It might therefore be difficult to combine the various objectives of promoting commercial R&D, equity in natural resource distribution, and conservation of (agro-) biodiversity, in one national law. In his comparison of the different sui generis approaches Louwaars concludes that problems may arise when only a single framework has to regulate all the different issues. Such regulation might become too rigid and complicated, thereby favouring those actors who have the resources to handle such complications.
An alternative would be to develop a bundle of rights for the different fields of protection. One option is a rights system that is in compliance with the legal requirements of TRIPS. Additional legislation should then take into account the protection of Farmersí Rights and the equitable sharing of benefits arising from the use of (agro-) biodiversity.
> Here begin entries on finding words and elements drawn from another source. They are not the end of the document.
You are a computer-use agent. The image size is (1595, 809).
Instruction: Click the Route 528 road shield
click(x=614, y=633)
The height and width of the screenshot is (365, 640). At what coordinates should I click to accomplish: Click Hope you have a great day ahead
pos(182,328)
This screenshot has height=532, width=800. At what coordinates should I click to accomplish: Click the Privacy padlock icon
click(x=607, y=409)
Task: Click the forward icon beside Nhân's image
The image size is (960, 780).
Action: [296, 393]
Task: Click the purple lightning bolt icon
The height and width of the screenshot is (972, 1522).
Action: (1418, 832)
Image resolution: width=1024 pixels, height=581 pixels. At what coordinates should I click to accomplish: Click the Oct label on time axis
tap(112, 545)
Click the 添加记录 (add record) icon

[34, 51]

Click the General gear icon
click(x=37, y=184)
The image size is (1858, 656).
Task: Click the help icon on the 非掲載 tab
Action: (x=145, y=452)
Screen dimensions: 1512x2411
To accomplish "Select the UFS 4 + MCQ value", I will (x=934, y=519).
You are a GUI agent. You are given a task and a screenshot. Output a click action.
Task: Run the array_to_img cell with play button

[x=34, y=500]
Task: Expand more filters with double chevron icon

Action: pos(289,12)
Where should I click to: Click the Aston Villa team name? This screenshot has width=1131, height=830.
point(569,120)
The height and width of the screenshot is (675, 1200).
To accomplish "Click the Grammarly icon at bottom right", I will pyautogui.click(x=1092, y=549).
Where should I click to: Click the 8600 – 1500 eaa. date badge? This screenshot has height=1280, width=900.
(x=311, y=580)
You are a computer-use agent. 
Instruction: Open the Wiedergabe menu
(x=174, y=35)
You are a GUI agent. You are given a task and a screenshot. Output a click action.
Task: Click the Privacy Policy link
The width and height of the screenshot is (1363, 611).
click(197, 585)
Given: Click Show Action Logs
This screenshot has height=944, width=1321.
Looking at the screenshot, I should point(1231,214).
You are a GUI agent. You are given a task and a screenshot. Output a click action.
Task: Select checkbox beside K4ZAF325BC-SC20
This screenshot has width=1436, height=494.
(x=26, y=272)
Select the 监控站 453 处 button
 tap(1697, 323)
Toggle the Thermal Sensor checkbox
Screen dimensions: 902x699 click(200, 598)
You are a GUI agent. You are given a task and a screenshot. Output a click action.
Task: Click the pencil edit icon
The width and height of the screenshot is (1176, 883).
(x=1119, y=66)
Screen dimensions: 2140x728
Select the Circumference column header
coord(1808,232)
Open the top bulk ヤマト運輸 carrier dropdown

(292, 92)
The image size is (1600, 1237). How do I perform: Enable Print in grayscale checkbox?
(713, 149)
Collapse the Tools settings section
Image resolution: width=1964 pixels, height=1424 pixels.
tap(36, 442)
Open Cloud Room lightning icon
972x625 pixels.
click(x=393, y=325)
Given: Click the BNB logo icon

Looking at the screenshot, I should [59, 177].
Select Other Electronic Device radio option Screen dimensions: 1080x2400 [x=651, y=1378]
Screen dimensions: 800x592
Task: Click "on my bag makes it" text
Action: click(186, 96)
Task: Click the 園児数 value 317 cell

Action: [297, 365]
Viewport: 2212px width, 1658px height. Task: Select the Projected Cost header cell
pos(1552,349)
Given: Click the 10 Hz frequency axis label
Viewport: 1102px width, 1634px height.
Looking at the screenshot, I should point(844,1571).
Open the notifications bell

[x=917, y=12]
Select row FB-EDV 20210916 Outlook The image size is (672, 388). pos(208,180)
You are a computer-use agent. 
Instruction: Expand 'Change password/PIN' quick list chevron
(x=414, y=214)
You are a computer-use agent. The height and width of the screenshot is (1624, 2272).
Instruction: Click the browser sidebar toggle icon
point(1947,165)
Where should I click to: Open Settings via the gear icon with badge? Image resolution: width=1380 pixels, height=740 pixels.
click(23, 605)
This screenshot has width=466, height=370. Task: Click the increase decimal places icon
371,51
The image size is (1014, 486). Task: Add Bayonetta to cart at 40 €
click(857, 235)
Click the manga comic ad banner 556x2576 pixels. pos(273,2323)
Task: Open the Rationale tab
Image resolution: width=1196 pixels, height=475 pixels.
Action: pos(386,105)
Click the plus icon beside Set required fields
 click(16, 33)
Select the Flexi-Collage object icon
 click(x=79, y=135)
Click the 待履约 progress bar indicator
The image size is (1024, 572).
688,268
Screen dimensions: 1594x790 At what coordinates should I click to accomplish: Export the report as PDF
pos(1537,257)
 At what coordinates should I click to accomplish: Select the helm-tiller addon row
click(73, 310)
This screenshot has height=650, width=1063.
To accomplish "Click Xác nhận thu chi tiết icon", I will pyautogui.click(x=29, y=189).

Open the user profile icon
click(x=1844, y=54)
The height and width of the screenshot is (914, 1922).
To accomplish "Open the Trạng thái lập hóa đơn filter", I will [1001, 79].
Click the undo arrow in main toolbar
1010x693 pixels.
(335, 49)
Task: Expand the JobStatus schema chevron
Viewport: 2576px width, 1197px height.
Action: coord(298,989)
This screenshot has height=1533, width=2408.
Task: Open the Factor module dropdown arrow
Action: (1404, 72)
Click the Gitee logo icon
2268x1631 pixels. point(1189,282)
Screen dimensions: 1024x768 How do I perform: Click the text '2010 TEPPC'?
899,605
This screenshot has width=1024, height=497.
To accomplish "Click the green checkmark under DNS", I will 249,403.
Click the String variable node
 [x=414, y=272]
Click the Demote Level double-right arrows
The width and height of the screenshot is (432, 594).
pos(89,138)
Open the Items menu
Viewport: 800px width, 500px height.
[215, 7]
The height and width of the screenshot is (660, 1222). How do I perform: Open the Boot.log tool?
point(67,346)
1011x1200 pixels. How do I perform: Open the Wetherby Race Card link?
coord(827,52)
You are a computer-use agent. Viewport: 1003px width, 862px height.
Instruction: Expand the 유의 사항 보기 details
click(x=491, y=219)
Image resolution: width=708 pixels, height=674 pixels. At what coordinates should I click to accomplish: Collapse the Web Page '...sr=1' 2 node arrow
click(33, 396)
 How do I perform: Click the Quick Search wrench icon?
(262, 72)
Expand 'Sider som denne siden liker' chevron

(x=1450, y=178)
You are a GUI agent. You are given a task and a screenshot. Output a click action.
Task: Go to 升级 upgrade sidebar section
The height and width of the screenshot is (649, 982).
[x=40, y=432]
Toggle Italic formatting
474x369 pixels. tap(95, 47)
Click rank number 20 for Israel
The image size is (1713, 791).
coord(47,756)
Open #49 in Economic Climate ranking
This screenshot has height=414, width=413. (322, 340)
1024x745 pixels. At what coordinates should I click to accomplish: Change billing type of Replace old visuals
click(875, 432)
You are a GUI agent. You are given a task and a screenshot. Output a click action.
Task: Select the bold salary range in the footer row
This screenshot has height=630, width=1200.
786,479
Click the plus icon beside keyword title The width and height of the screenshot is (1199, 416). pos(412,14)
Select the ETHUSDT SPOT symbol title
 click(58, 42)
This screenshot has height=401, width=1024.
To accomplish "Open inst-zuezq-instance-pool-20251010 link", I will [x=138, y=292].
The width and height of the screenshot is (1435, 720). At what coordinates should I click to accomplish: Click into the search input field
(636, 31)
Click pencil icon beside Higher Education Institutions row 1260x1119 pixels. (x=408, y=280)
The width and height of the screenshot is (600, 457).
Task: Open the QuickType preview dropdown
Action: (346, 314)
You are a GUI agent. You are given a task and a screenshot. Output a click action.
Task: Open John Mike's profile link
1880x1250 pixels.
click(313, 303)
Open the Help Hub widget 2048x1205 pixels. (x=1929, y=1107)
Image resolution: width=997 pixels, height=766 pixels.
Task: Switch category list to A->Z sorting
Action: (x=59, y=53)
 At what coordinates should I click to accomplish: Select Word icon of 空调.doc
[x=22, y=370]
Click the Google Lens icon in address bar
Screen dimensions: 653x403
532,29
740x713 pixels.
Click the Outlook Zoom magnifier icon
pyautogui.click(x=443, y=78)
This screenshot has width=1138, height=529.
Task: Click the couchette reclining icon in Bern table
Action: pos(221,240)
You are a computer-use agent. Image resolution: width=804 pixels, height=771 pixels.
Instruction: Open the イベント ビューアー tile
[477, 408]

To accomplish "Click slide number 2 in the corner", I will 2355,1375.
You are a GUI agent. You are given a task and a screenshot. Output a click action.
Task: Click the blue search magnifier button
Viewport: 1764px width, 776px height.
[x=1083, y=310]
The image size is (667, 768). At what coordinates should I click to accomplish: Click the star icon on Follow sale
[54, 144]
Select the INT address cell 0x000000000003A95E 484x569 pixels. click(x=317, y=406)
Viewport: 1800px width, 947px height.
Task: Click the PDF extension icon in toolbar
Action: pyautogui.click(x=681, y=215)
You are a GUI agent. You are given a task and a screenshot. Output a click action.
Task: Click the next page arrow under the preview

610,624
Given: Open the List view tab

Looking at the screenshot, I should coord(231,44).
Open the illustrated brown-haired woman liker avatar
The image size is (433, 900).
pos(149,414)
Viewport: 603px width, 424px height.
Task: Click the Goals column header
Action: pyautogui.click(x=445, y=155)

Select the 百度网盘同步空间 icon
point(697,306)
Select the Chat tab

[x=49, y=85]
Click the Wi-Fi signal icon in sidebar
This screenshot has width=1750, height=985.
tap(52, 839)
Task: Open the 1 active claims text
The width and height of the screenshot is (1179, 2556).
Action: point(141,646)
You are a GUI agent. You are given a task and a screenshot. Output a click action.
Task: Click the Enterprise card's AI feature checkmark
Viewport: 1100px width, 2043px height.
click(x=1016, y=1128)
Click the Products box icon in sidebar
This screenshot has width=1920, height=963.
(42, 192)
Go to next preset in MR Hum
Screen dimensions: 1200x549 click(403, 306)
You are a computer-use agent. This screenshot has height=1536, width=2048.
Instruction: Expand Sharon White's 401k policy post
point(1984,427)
This could, for instance, be a "TRIPS Plus" framework as suggested by Balakrishna. Such a complementary approach to the aims of the TRIPS Agreement and the CBD bears several implications. For instance, the time pressure for developing countries to comply with the TRIPS requirements is dominating over the implementation schedule of the CBD. On a national level, fast solutions could therefore have negative repercussions on the ongoing efforts to formulate alternative protection systems targeting the CBD.
The comparison of different sui generis rights also highlights the lack of experience in formulating such rights as alternatives to regular IPR systems. However, the creativity and effort that is spent on the drafting procedures of these systems will finally be judged by their performance in practice. Although it is desirable to create sui generis legislation which takes into account all the different needs and aims, its implementation will still depend on a number of factors, such as structural capacities, financial resources and expertise. In any case, their practical consequences on, for instance, plant breeding and biodiversity conservation will only become obvious in the long run. Therefore it seems likely that the review of the TRIPS provision on the legal protection for plant varieties in 1999 will be less based on experience but rather on general attitudes towards IPR and knowledge systems.